■ Instructions to follow:
Task for the records below: please retype exactly and only the lines from the first through the one with "Given: Click the 10^-9 y-axis tick label", with every picture omitted.

↓

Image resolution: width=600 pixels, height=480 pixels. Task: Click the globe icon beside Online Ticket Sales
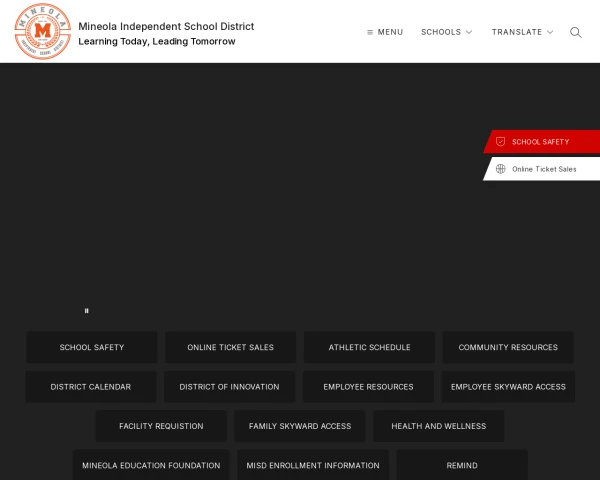[500, 169]
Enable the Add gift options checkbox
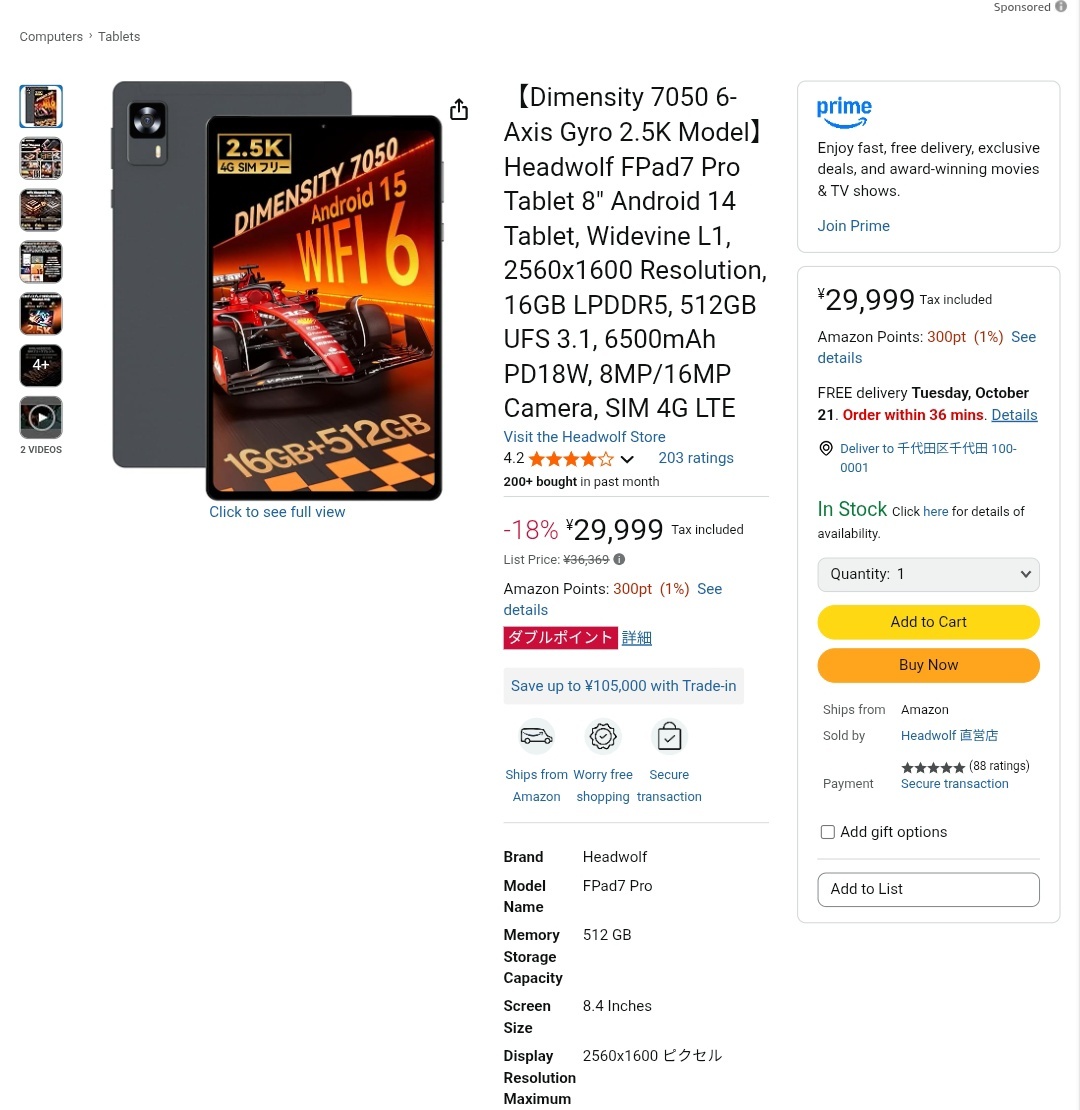This screenshot has height=1110, width=1080. [x=827, y=832]
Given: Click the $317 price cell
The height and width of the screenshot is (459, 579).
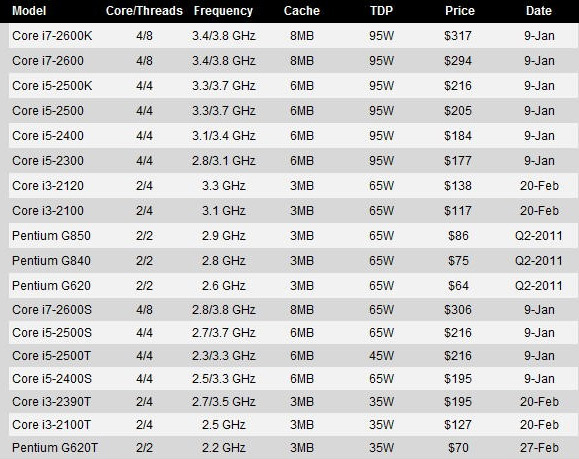Looking at the screenshot, I should pyautogui.click(x=458, y=36).
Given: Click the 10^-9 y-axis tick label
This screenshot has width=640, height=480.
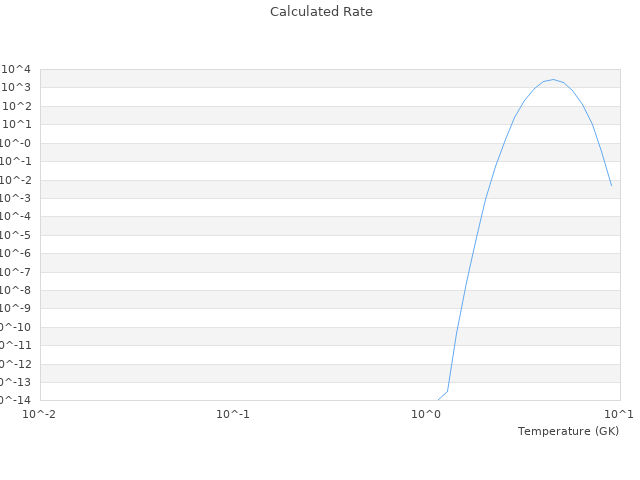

↑

■ Answer box:
Image resolution: width=600 pixels, height=480 pixels. Task: Click the globe icon beside Online Ticket Sales
[500, 169]
Enable the Add gift options checkbox
This screenshot has height=1110, width=1080. [x=827, y=832]
Given: Click the $317 price cell
The height and width of the screenshot is (459, 579).
Looking at the screenshot, I should pyautogui.click(x=458, y=36).
Given: Click the 10^-9 y-axis tick label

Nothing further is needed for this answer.